**GOAL OF THE EXERCISE**:
Take the records below and copy them exactly.
# # # # #
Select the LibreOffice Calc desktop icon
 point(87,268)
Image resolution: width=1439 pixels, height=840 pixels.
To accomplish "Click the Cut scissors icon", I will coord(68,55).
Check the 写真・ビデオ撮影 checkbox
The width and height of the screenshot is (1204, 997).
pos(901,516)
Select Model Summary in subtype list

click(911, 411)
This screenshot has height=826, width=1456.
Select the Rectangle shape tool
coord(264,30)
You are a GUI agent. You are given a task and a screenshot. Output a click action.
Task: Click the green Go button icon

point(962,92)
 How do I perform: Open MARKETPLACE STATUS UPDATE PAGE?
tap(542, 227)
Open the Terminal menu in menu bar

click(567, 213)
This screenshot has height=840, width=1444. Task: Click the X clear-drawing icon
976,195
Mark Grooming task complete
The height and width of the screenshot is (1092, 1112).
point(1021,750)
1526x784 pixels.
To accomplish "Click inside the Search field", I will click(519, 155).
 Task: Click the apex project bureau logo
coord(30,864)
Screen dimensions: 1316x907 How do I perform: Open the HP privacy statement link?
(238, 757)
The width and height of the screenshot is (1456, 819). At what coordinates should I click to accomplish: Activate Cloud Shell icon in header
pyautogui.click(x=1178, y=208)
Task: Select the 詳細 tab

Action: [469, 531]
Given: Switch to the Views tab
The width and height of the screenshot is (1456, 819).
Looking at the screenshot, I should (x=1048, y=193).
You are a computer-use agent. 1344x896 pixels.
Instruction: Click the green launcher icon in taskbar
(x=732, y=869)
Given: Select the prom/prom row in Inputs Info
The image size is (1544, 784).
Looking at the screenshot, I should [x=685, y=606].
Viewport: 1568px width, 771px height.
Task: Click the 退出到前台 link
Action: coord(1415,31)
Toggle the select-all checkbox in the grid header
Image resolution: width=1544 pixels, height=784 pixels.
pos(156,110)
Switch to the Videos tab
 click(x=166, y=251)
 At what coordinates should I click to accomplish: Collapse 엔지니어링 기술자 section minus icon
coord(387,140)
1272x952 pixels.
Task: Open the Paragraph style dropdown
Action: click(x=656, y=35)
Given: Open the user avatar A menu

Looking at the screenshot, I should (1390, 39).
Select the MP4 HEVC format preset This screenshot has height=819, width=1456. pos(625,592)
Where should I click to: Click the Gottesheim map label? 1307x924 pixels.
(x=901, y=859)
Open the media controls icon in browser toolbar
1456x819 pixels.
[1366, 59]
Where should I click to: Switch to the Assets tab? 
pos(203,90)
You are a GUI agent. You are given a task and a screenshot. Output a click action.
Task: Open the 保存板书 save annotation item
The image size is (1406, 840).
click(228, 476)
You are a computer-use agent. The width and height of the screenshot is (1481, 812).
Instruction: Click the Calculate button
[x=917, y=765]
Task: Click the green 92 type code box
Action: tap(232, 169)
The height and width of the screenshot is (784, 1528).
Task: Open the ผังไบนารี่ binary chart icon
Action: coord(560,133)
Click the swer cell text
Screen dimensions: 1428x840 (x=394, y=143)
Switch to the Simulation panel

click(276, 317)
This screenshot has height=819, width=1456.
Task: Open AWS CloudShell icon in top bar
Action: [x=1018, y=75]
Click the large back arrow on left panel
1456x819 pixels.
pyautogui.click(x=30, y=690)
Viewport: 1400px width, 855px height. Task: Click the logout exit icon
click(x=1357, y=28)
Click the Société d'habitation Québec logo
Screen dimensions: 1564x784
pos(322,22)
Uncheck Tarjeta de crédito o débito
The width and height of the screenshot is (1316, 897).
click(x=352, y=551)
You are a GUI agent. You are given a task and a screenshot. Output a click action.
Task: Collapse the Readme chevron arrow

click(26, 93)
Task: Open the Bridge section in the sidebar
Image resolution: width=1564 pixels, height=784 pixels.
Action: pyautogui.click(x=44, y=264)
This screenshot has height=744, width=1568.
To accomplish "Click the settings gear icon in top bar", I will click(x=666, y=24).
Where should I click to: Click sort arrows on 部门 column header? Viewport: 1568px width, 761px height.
# # # # #
**SOLUTION FOR THIS TASK**:
Select the LibreOffice Calc desktop icon
 point(87,268)
Image resolution: width=1439 pixels, height=840 pixels.
To accomplish "Click the Cut scissors icon", I will coord(68,55).
Check the 写真・ビデオ撮影 checkbox
The width and height of the screenshot is (1204, 997).
pos(901,516)
Select Model Summary in subtype list

click(911, 411)
This screenshot has height=826, width=1456.
Select the Rectangle shape tool
coord(264,30)
You are a GUI agent. You are given a task and a screenshot. Output a click action.
Task: Click the green Go button icon

point(962,92)
 How do I perform: Open MARKETPLACE STATUS UPDATE PAGE?
tap(542, 227)
Open the Terminal menu in menu bar

click(567, 213)
This screenshot has height=840, width=1444. Task: Click the X clear-drawing icon
976,195
Mark Grooming task complete
The height and width of the screenshot is (1092, 1112).
point(1021,750)
1526x784 pixels.
To accomplish "Click inside the Search field", I will click(519, 155).
 Task: Click the apex project bureau logo
coord(30,864)
Screen dimensions: 1316x907 How do I perform: Open the HP privacy statement link?
(238, 757)
The width and height of the screenshot is (1456, 819). At what coordinates should I click to accomplish: Activate Cloud Shell icon in header
pyautogui.click(x=1178, y=208)
Task: Select the 詳細 tab

Action: [469, 531]
Given: Switch to the Views tab
The width and height of the screenshot is (1456, 819).
Looking at the screenshot, I should (x=1048, y=193).
You are a computer-use agent. 1344x896 pixels.
Instruction: Click the green launcher icon in taskbar
(x=732, y=869)
Given: Select the prom/prom row in Inputs Info
The image size is (1544, 784).
Looking at the screenshot, I should [x=685, y=606].
Viewport: 1568px width, 771px height.
Task: Click the 退出到前台 link
Action: coord(1415,31)
Toggle the select-all checkbox in the grid header
Image resolution: width=1544 pixels, height=784 pixels.
pos(156,110)
Switch to the Videos tab
 click(x=166, y=251)
 At what coordinates should I click to accomplish: Collapse 엔지니어링 기술자 section minus icon
coord(387,140)
1272x952 pixels.
Task: Open the Paragraph style dropdown
Action: click(x=656, y=35)
Given: Open the user avatar A menu

Looking at the screenshot, I should (1390, 39).
Select the MP4 HEVC format preset This screenshot has height=819, width=1456. pos(625,592)
Where should I click to: Click the Gottesheim map label? 1307x924 pixels.
(x=901, y=859)
Open the media controls icon in browser toolbar
1456x819 pixels.
[1366, 59]
Where should I click to: Switch to the Assets tab? 
pos(203,90)
You are a GUI agent. You are given a task and a screenshot. Output a click action.
Task: Open the 保存板书 save annotation item
The image size is (1406, 840).
click(228, 476)
You are a computer-use agent. The width and height of the screenshot is (1481, 812).
Instruction: Click the Calculate button
[x=917, y=765]
Task: Click the green 92 type code box
Action: tap(232, 169)
The height and width of the screenshot is (784, 1528).
Task: Open the ผังไบนารี่ binary chart icon
Action: coord(560,133)
Click the swer cell text
Screen dimensions: 1428x840 (x=394, y=143)
Switch to the Simulation panel

click(276, 317)
This screenshot has height=819, width=1456.
Task: Open AWS CloudShell icon in top bar
Action: [x=1018, y=75]
Click the large back arrow on left panel
1456x819 pixels.
pyautogui.click(x=30, y=690)
Viewport: 1400px width, 855px height. Task: Click the logout exit icon
click(x=1357, y=28)
Click the Société d'habitation Québec logo
Screen dimensions: 1564x784
pos(322,22)
Uncheck Tarjeta de crédito o débito
The width and height of the screenshot is (1316, 897).
click(x=352, y=551)
You are a GUI agent. You are given a task and a screenshot. Output a click action.
Task: Collapse the Readme chevron arrow

click(26, 93)
Task: Open the Bridge section in the sidebar
Image resolution: width=1564 pixels, height=784 pixels.
Action: pyautogui.click(x=44, y=264)
This screenshot has height=744, width=1568.
To accomplish "Click the settings gear icon in top bar", I will click(x=666, y=24).
Where should I click to: Click sort arrows on 部门 column header? Viewport: 1568px width, 761px height.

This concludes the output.